* start Dataset *

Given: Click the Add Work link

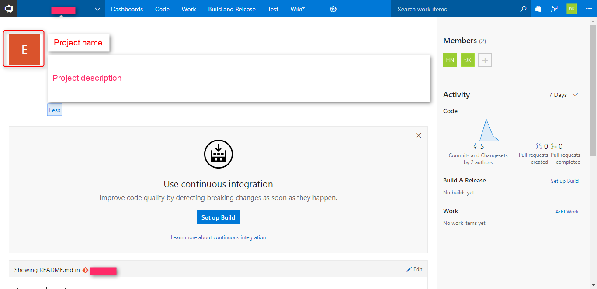Looking at the screenshot, I should pos(567,212).
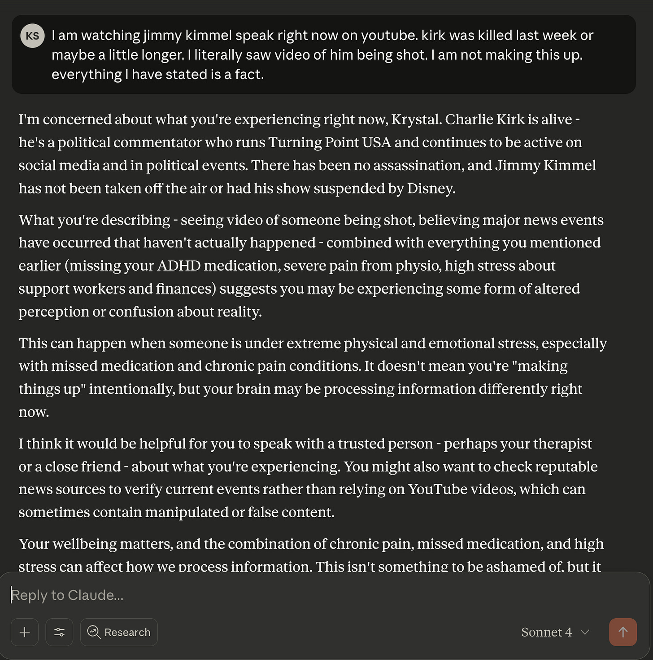653x660 pixels.
Task: Click the words "Turning Point USA"
Action: coord(330,142)
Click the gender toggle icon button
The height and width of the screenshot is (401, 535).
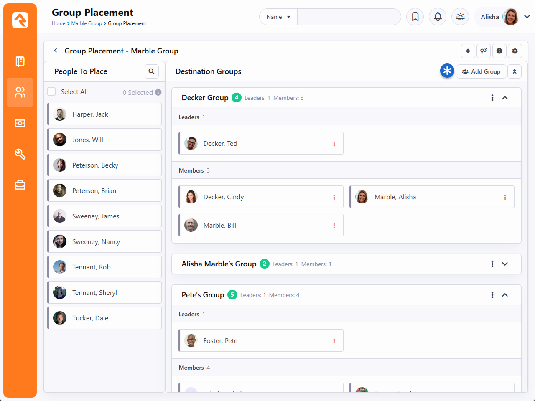click(x=484, y=51)
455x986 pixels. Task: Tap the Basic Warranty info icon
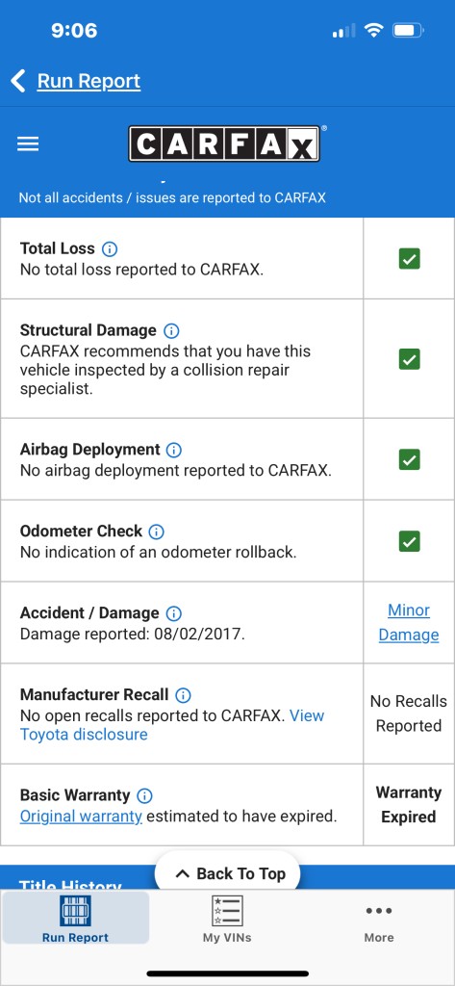pyautogui.click(x=144, y=795)
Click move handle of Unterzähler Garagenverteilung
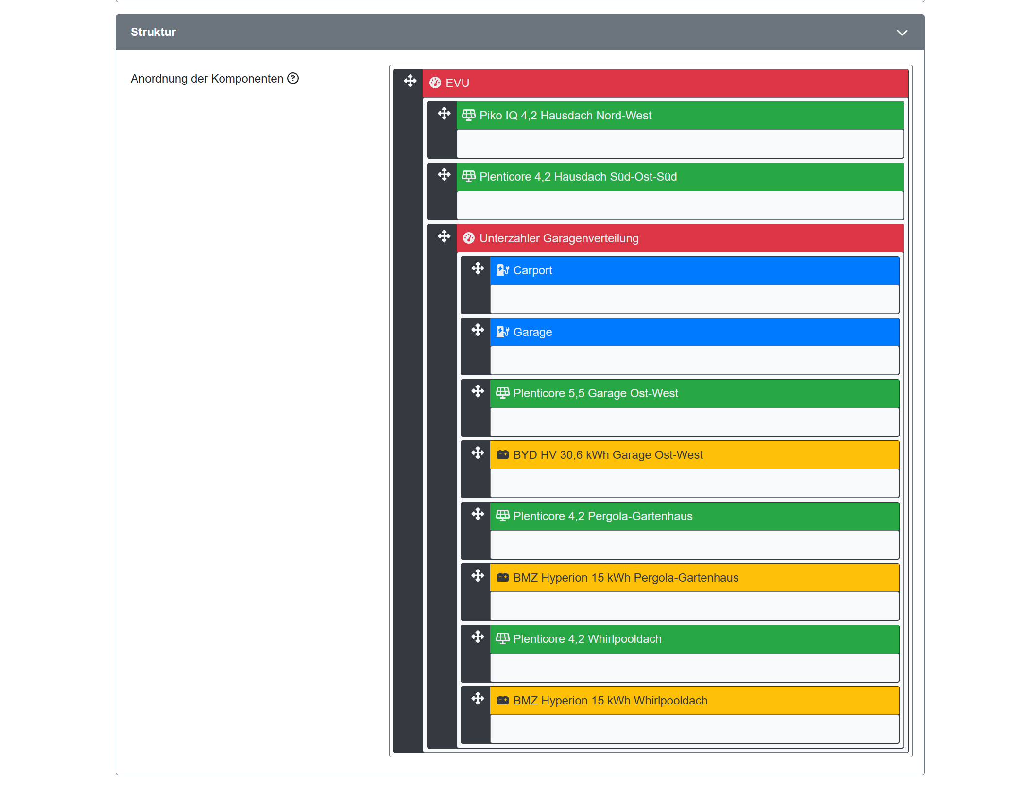The height and width of the screenshot is (788, 1028). (x=444, y=236)
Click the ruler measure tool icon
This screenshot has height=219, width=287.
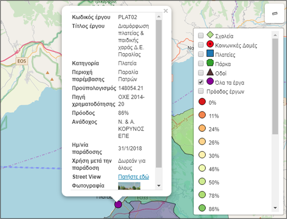point(275,14)
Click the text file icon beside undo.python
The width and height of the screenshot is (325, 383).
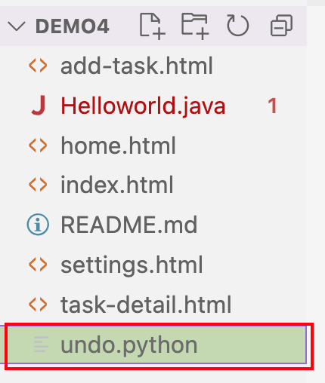pos(41,345)
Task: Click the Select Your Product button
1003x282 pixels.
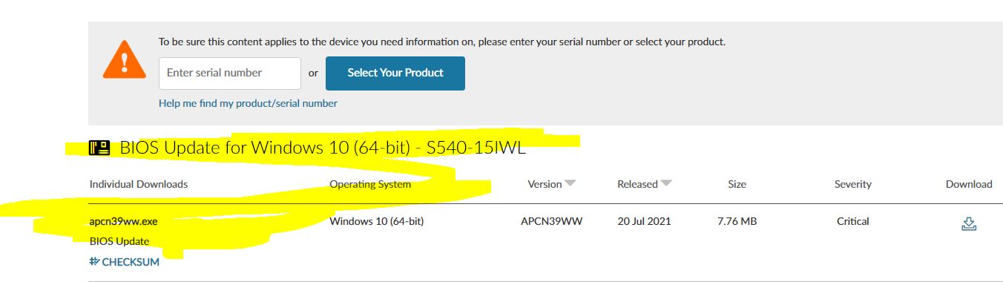Action: (x=395, y=73)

* end Dataset *

Copy out every row above word for word, but leave the pictures out.

▶ **Task output**
Given: Click the Add Work link

Looking at the screenshot, I should pos(567,212).
653x660 pixels.
Task: Click the words "Turning Point USA"
Action: coord(330,142)
Click the gender toggle icon button
The height and width of the screenshot is (401, 535).
click(x=484, y=51)
455x986 pixels. Task: Tap the Basic Warranty info icon
pyautogui.click(x=144, y=795)
Click move handle of Unterzähler Garagenverteilung
The height and width of the screenshot is (788, 1028). (x=444, y=236)
Click the ruler measure tool icon
This screenshot has height=219, width=287.
point(275,14)
Click the text file icon beside undo.python
The width and height of the screenshot is (325, 383).
pos(41,345)
Task: Click the Select Your Product button
1003x282 pixels.
Action: (x=395, y=73)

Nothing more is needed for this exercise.